> _Data to process_:

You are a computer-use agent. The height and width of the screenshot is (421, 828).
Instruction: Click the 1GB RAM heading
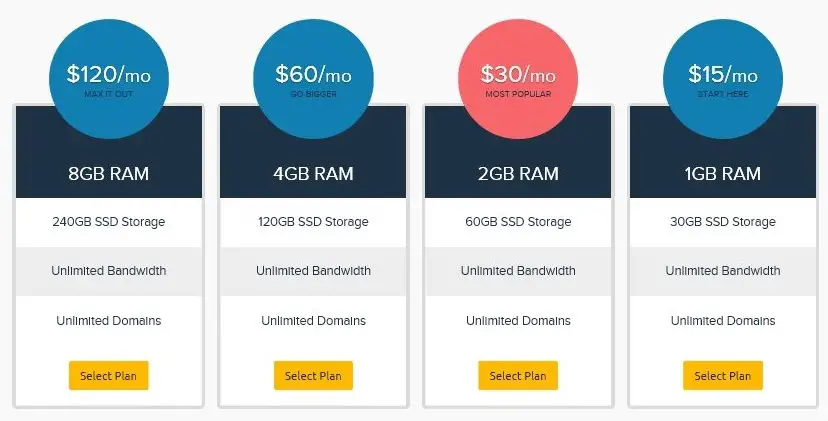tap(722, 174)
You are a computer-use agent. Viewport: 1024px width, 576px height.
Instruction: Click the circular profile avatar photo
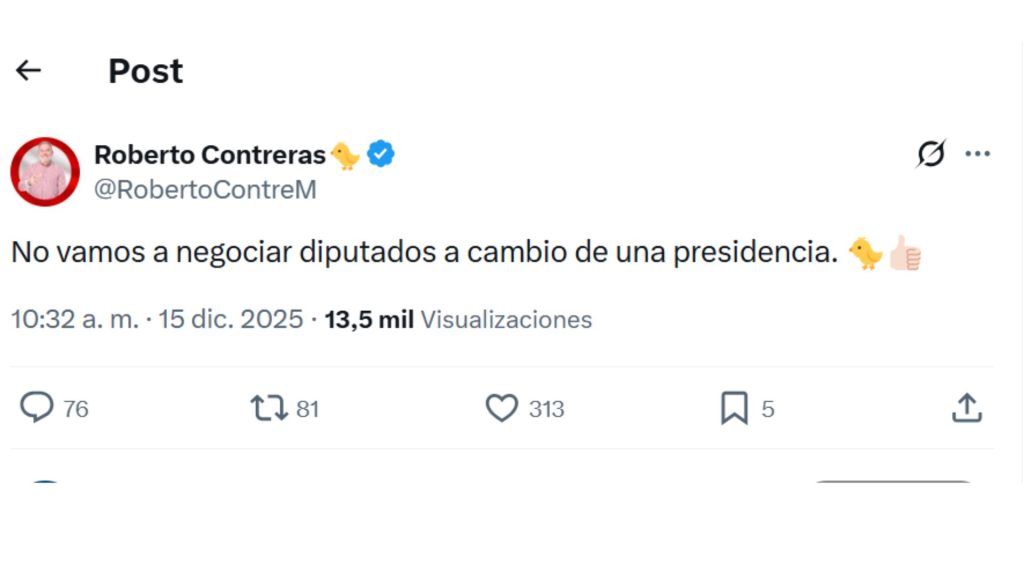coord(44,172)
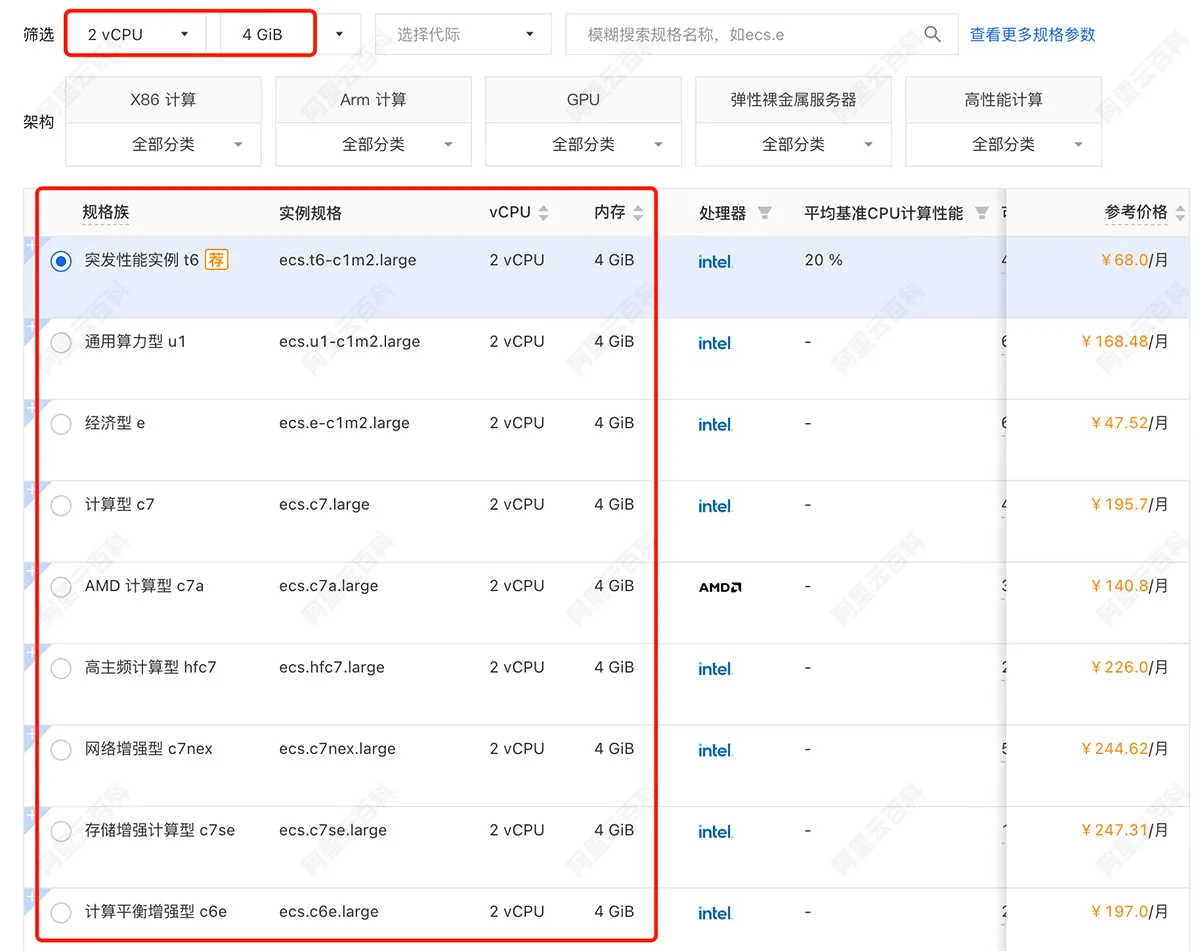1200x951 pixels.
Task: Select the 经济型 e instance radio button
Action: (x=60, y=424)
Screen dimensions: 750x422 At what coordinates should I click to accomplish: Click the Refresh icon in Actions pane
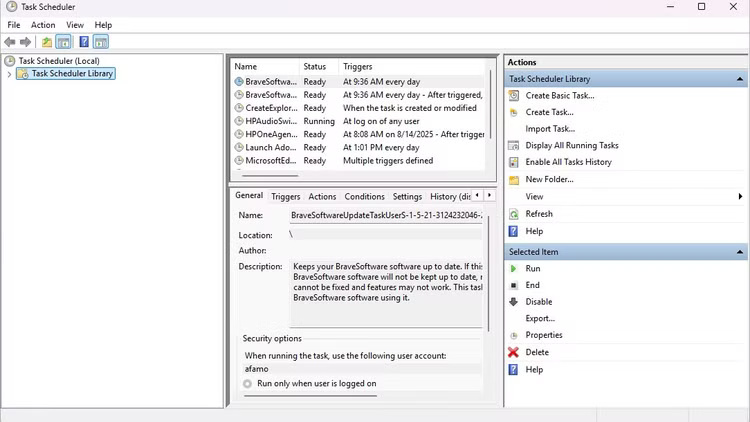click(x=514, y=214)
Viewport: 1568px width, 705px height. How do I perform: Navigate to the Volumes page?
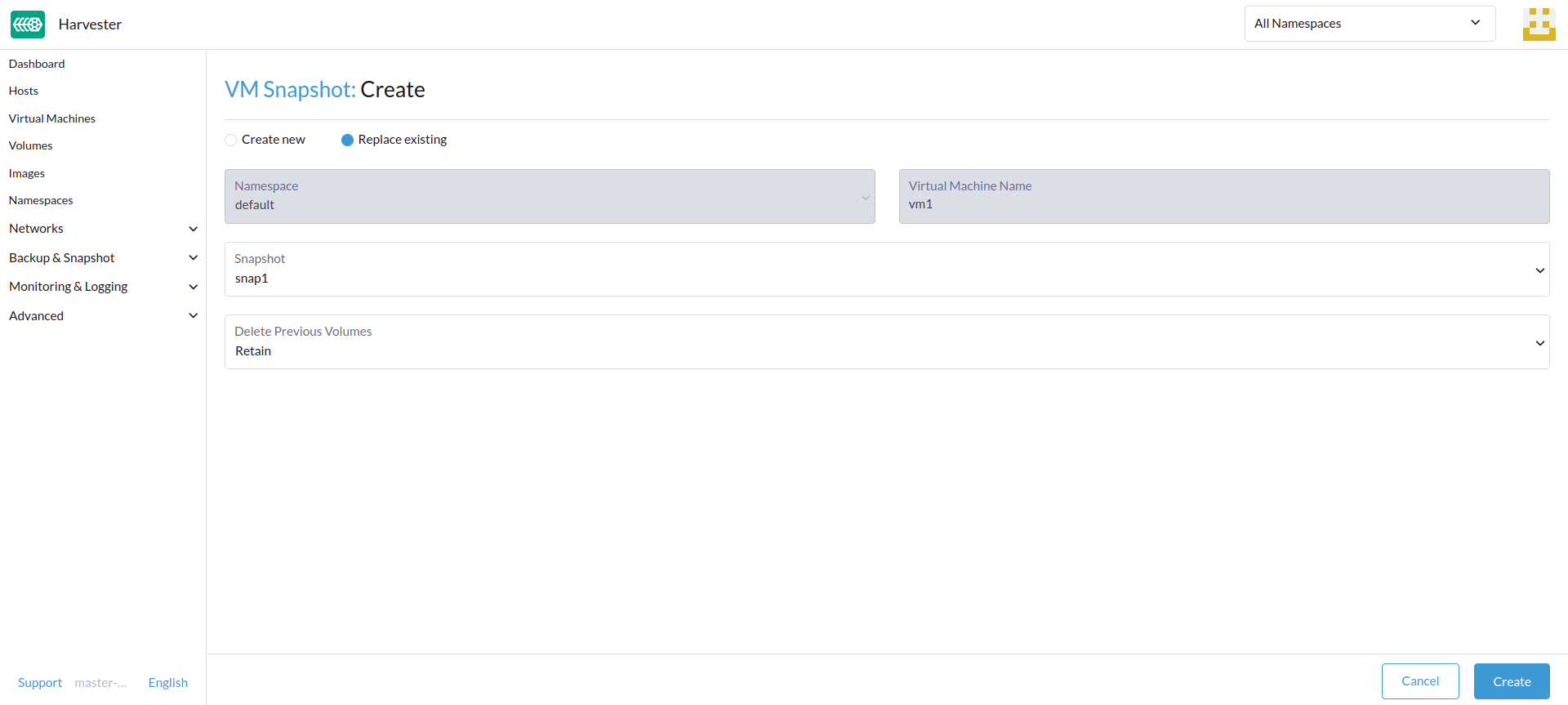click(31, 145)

> _Task goal_: Copy all of the entries verbatim, leaving out any pictures they contain.

> _Exercise response_:
You are a computer-use agent. The height and width of the screenshot is (421, 828).
Instruction: Click the 1GB RAM heading
tap(722, 174)
You are a computer-use agent. Viewport: 1024px width, 576px height.
Instruction: Click the circular profile avatar photo
coord(44,172)
1200x951 pixels.
Task: Select the 经济型 e instance radio button
Action: (x=60, y=424)
Screen dimensions: 750x422 At what coordinates should I click to accomplish: Click the Refresh icon in Actions pane
click(x=514, y=214)
Viewport: 1568px width, 705px height. How do I perform: Navigate to the Volumes page?
click(31, 145)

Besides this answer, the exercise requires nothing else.